* [Task to complete]:
Write out again every row from the one that contains "Bulletin d’adhésion (33, 458)" down to the one that contains "Dirk Van Erp (533, 36)", both included, keeping each row's text unchanged. Scale each click coordinate by 1.15, round to whole numbers with halves going up, and leave the pictures out.
========
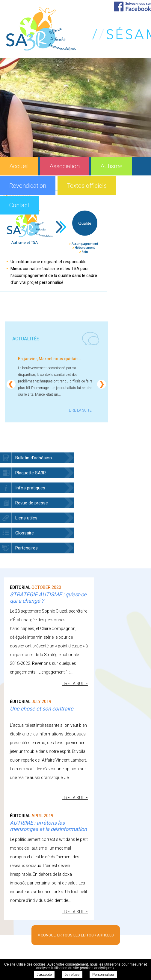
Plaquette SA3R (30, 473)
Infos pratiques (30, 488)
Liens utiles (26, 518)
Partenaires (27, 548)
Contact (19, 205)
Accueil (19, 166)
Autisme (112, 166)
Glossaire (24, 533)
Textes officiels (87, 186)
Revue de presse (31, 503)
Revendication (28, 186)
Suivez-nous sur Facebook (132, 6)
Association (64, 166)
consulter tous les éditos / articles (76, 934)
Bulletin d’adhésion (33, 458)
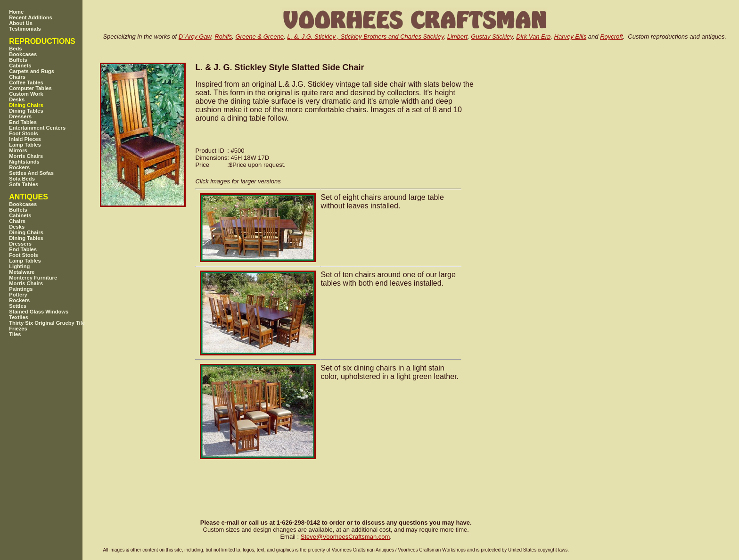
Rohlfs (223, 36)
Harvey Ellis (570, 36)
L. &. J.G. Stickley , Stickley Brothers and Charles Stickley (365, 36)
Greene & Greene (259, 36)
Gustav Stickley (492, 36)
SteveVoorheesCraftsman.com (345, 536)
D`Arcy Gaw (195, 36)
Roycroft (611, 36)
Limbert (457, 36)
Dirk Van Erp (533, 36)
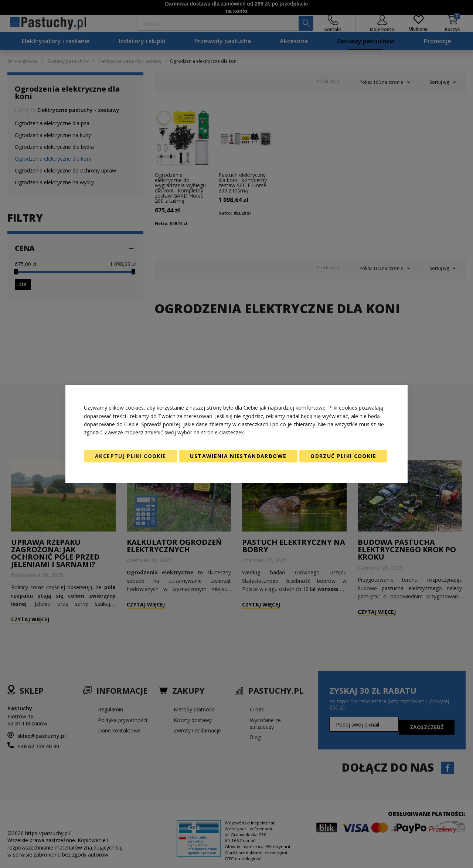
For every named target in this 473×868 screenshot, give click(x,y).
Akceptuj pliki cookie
========
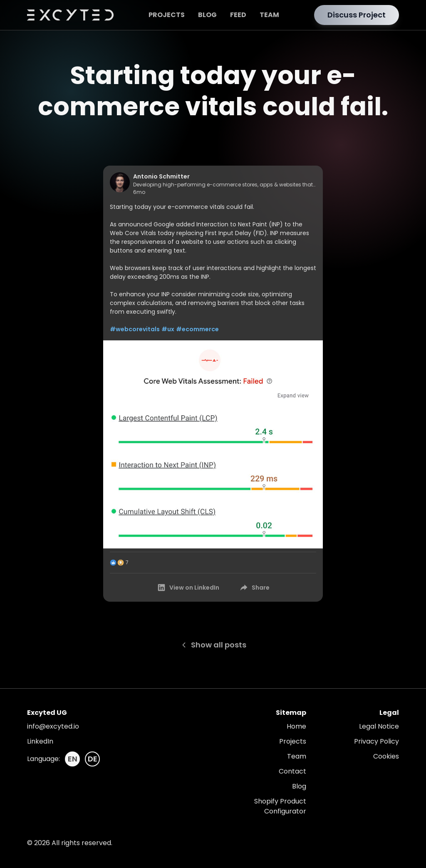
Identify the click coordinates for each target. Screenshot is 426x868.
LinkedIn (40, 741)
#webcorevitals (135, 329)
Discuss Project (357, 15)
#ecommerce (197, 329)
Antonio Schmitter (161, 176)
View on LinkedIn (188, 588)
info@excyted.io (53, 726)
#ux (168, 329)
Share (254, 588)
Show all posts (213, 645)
========
* [Solution to this task]:
Bulletin d’adhésion (38, 527)
Rohlfs (256, 41)
Harvey Ellis (656, 41)
L. &. J.G. Stickley , Stickley Brothers and Charles Stickley (420, 41)
Greene & Greene (298, 41)
Gustav Stickley (566, 41)
SteveVoorheesCraftsman.com (397, 616)
D`Arcy Gaw (224, 41)
Roycroft (703, 41)
Limbert (526, 41)
Dirk Van Erp (613, 41)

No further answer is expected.